### What the exercise asks
Exactly the lines from the opening of the records through the line containing "This screenshot has width=1388, height=700." should be copied, with both included.

### Entries supplied
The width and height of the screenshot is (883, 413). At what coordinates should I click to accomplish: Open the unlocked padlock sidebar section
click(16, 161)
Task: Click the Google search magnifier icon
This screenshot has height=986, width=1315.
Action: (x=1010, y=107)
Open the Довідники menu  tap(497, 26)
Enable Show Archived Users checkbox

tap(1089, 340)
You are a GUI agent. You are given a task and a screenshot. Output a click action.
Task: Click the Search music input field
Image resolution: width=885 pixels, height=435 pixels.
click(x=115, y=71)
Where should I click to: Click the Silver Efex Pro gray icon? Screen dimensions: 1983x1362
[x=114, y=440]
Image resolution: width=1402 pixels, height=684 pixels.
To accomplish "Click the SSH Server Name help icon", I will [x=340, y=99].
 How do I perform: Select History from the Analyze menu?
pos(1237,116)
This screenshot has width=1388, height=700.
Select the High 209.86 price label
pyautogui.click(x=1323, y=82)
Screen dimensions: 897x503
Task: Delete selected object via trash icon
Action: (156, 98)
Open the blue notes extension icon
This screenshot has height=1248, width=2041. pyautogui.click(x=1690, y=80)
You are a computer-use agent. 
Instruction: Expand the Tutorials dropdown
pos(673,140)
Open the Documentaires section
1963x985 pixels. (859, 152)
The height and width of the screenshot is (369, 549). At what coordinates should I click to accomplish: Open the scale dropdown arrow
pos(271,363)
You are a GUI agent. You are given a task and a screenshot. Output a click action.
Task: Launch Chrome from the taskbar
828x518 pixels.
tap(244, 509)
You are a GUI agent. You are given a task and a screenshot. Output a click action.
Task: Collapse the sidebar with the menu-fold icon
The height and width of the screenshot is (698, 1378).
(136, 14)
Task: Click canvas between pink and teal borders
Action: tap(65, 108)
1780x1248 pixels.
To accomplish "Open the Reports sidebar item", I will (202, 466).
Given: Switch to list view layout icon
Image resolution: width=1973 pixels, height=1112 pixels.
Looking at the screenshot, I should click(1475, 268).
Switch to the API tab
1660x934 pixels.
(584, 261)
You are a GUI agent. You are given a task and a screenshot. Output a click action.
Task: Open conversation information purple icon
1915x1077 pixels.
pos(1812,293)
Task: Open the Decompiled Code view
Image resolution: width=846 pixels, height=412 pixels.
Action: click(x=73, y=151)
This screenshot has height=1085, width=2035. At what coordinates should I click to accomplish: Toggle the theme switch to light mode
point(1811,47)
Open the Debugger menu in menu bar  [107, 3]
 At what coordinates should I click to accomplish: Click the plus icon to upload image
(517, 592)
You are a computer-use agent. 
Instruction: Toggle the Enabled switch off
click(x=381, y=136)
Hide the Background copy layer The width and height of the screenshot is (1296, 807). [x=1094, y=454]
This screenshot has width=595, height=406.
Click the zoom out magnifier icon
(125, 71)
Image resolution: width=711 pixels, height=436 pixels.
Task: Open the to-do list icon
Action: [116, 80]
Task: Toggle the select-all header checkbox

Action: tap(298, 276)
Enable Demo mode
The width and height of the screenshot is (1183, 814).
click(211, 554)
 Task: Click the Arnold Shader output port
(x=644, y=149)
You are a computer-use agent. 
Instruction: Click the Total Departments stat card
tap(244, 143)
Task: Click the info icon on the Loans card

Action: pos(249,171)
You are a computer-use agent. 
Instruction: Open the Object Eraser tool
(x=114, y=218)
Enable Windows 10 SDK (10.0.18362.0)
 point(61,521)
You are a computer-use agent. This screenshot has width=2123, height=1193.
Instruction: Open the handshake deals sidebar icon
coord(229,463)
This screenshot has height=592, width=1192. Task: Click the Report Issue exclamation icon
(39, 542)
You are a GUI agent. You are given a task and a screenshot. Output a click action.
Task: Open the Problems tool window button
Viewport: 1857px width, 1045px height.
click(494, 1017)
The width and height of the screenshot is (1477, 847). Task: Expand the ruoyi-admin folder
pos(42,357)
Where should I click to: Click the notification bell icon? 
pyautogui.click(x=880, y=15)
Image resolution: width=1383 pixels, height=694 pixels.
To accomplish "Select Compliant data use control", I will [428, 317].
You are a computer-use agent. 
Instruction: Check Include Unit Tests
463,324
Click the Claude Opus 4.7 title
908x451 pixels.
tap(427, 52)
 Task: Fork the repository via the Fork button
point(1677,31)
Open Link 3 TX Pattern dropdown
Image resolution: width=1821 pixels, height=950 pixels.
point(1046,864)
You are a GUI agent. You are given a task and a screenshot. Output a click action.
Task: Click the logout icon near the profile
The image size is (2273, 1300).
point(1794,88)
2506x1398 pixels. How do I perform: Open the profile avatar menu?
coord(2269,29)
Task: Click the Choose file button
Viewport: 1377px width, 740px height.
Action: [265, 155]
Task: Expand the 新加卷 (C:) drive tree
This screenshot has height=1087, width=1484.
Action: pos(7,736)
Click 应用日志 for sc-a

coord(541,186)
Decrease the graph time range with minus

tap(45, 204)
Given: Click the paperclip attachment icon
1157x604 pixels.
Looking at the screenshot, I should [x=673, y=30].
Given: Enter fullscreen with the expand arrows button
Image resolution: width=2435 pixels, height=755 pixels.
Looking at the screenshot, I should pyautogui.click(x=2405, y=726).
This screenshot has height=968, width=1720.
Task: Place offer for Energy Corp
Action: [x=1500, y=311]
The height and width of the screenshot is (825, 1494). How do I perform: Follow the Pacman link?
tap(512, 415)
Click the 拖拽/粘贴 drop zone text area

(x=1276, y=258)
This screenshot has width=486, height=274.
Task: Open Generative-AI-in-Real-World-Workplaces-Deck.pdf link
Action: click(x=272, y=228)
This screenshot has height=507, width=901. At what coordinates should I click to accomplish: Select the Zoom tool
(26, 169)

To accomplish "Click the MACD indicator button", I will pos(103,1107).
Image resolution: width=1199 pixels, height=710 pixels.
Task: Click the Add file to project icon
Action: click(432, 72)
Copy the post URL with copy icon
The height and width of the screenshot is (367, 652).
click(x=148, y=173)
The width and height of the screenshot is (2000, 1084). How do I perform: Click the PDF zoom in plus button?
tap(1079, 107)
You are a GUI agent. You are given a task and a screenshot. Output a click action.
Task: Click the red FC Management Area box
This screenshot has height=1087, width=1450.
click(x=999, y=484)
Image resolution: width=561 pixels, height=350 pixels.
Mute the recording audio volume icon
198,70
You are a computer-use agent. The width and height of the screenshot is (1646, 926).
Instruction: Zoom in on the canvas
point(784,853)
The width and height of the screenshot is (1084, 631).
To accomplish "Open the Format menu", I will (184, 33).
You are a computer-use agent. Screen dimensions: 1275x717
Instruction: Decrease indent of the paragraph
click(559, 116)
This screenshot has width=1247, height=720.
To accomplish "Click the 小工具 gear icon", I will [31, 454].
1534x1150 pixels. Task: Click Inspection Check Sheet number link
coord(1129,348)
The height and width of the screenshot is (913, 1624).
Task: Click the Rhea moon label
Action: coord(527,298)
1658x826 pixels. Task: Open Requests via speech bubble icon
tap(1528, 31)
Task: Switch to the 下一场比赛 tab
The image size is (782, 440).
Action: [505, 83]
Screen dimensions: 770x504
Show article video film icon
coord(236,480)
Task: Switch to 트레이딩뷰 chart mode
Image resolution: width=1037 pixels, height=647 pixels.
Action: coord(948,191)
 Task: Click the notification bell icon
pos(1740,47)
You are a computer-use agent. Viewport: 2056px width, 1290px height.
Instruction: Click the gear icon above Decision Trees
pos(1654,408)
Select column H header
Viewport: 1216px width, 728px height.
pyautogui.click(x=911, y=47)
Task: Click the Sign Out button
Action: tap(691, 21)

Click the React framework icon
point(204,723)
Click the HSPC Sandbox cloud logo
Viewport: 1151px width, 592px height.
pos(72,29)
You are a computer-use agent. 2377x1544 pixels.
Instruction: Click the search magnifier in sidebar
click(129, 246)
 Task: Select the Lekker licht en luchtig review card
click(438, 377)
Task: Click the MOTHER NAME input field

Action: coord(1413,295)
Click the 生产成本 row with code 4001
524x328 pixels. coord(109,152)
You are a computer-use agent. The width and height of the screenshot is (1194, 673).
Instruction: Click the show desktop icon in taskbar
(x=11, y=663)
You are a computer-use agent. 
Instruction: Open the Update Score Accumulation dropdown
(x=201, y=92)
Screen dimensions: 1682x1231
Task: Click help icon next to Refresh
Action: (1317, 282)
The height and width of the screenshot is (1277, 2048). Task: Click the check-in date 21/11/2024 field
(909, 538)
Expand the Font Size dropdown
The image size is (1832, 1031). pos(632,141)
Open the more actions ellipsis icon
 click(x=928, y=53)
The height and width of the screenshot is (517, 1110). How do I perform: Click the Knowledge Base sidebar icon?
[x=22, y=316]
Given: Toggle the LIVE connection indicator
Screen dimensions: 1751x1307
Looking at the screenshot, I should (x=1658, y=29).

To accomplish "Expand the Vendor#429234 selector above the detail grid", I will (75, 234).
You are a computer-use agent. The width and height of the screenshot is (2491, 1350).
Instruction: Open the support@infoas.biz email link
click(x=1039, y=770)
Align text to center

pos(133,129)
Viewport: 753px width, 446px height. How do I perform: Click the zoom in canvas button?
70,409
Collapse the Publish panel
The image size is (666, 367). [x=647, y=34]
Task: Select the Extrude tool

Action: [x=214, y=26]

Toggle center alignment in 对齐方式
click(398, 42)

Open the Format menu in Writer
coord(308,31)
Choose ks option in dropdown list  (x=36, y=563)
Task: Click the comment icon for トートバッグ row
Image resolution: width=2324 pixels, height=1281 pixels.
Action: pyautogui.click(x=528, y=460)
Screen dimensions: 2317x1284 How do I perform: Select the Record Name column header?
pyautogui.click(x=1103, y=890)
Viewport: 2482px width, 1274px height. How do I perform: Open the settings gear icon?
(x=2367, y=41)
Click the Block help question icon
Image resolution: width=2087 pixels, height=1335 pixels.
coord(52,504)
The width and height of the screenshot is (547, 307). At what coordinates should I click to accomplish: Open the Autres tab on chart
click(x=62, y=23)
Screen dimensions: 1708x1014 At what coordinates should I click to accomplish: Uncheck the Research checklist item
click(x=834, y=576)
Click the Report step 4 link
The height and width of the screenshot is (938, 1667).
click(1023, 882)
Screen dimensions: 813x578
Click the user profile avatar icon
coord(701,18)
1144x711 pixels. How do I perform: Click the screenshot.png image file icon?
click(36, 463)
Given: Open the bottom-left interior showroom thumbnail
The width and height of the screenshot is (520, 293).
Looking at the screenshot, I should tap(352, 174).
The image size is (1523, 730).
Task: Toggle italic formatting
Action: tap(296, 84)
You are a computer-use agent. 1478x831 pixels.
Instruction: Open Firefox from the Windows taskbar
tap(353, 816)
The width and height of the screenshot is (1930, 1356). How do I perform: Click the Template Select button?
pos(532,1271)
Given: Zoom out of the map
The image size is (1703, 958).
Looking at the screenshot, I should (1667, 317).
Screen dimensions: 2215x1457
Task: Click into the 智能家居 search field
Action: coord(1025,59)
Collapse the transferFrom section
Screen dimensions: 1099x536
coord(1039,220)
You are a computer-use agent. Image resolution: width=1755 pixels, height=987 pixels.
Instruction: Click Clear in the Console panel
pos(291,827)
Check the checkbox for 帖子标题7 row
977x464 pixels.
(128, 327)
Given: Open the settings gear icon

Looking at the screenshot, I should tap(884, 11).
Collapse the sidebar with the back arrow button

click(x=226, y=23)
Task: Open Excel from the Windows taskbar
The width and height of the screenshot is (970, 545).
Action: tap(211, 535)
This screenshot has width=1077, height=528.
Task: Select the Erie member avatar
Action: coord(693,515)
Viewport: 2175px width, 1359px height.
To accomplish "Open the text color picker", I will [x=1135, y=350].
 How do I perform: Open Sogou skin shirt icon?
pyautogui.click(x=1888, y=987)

### Exercise response
The width and height of the screenshot is (883, 413). At what coordinates should I click to accomplish: Open the unlocked padlock sidebar section
click(16, 161)
Task: Click the Google search magnifier icon
This screenshot has height=986, width=1315.
Action: (x=1010, y=107)
Open the Довідники menu  tap(497, 26)
Enable Show Archived Users checkbox

tap(1089, 340)
You are a GUI agent. You are given a task and a screenshot. Output a click action.
Task: Click the Search music input field
Image resolution: width=885 pixels, height=435 pixels.
click(x=115, y=71)
Where should I click to: Click the Silver Efex Pro gray icon? Screen dimensions: 1983x1362
[x=114, y=440]
Image resolution: width=1402 pixels, height=684 pixels.
To accomplish "Click the SSH Server Name help icon", I will [x=340, y=99].
 How do I perform: Select History from the Analyze menu?
pos(1237,116)
This screenshot has width=1388, height=700.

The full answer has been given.